Table-ology: Thanksgiving and transformation
A Scripture study from Caring, part one of seven.
What if we celebrated Thanksgiving and every meal as the early Church of Acts did?
They followed a daily discipline of worship in the Temple, followed by meals at home, every meal a celebration, exuberant and joyful, as they praised God (Acts 2:46-47).
Thanksgiving is a time where families, friends and often, strangers, gather around tables to share meals and fellowship, offering thanks to God for his abundant blessings in their lives. Tables have always had a role in the lives of God’s people. The early Church of Acts took place around tables of fellowship, where in essence, people broke bread, prayed, ate, shared possessions and offered praise and thanksgiving to God. They were of one heart and one mind and enjoyed each other’s favor. Transformation was a common theme around their tables and the kingdom of God grew daily.

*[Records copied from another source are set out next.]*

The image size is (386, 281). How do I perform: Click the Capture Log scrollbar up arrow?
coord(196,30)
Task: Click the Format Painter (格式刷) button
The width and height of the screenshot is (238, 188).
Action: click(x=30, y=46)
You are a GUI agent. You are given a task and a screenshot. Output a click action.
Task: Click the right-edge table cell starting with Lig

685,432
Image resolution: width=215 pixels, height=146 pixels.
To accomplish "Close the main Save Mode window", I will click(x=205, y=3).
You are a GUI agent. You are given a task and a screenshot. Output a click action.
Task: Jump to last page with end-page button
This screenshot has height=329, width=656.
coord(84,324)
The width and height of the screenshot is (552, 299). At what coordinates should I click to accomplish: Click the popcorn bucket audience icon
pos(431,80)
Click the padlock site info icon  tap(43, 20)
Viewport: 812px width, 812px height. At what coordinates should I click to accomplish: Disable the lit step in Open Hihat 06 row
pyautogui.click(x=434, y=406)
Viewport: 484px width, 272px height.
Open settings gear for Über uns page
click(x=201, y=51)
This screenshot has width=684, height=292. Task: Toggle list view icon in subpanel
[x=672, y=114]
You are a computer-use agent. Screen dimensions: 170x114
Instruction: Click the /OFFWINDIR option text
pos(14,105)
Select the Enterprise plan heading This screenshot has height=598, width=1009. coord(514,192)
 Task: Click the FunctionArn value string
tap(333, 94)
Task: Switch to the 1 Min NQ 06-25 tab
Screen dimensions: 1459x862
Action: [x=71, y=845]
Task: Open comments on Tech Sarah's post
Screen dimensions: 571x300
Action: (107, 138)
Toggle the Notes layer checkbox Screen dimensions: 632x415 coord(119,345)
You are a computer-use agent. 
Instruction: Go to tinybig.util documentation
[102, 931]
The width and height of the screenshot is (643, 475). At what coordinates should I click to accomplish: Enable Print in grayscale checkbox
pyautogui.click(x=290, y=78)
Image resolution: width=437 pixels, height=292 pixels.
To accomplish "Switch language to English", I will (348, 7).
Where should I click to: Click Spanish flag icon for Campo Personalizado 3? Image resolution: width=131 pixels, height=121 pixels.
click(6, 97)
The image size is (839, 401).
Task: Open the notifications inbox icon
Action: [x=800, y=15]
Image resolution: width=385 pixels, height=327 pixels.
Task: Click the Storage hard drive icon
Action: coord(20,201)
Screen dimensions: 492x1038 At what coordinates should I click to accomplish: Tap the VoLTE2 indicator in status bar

Tables are in essence fixtures; but they are fixtures that can help create space for powerful life events. Peace treaties and wars have been initiated around tables. Wedding papers and divorce papers have been signed at tables. Conversations of encouragement, as well as conversations of slander have taken place around tables. Table time is really important for many families—spiritual and biological. At tables people play games, pray, talk, listen, build puzzles and share meals. Memories are made around tables. It’s fair to say that the table can be a place of connection, disconnection, healing, brokenness, encouragement, slander, blessing, cursing, communion, neglect, justice, injustice, rest, unrest, community, exclusion, hospitality, rejection, listening and ignoring. It all depends on our posture toward God and others at the table.
In the gospels, the table is a place where you often find Jesus, reclining, discussing, breaking bread, including, listening, healing and sharing love. His posture was always inclusive and inviting. He loved missional ministry at the table. Jesus dined at Levi’s house, Simon’s house, the home of Mary and Martha, Zacchaeus’s house, the home of Pharisees on more than one occasion, the last supper with the apostles in the upper room and breaking bread at Emmaus. You can probably think of more, but you get the point. Jesus created space and time for individuals from all walks of life—around all sorts of tables. Life changing experiences took place when others met with Jesus around tables.
Jesus was a master of turning the tables, figuratively, while sitting at the table. He also literally turned tables over when people were exchanging money in the temple. The tables in this instance were fixtures used to dishonor God’s temple. Sometimes, we use our common tables in the same way. Instead of places of love, inclusion, encouragement and sweet fellowship; they can become places of gossip, criticism, self-righteous talk and exclusion. I’m sure there have been tables where I have participated in poor table talk, where Jesus may have wanted to literally turn the table over and figuratively turn the conversation in a different direction. I long to be a table turner for good.
It’s refreshing that Jesus didn’t have a particular group of people he ate with. He dined with the rich and the poor, the abled and disabled, women and men, young and old, every race, sinner and saint. The Pharisees were certainly a bold and presumptuous group of individuals, which many might have wanted to ignore, but Jesus shared meals with them on occasion, too. As members of an ancient Jewish sect, distinguished by strict observance of the traditional and written law, they were of the mindset that they held superior sanctity over others. Jesus often turned the tables on their backwards theology. Where they tried setting traps at the table by exploiting people, Jesus reminded them that “those who exalt themselves will be humbled and those who humble themselves will be exalted” (Luke 14:11). Jesus cautioned them that the outcasts of society should have the seat of highest honor.
Over the next few weeks, we are going to turn our hearts and minds to the faith of the early Church of Acts and observe table-ology as it relates to our faith and spiritual formation. How do we fit into the table of God’s kingdom and how do we make space for God and others to thrive and be part of our community and fellowship? We will explore different spiritual disciplines that will lead us to healthy table-ology, for God’s glory, for our abundance and for the sake of others.
Father, Son and Holy Spirit, as we explore your Word and consider spiritual disciplines that will nurture and increase our faith, we pray that you would give us open hearts, open eyes, open ears and open minds. We desire to become like you and we know we can’t do it without you in the center of it all. Be present at our table Lord. We welcome you today, tomorrow and every day after.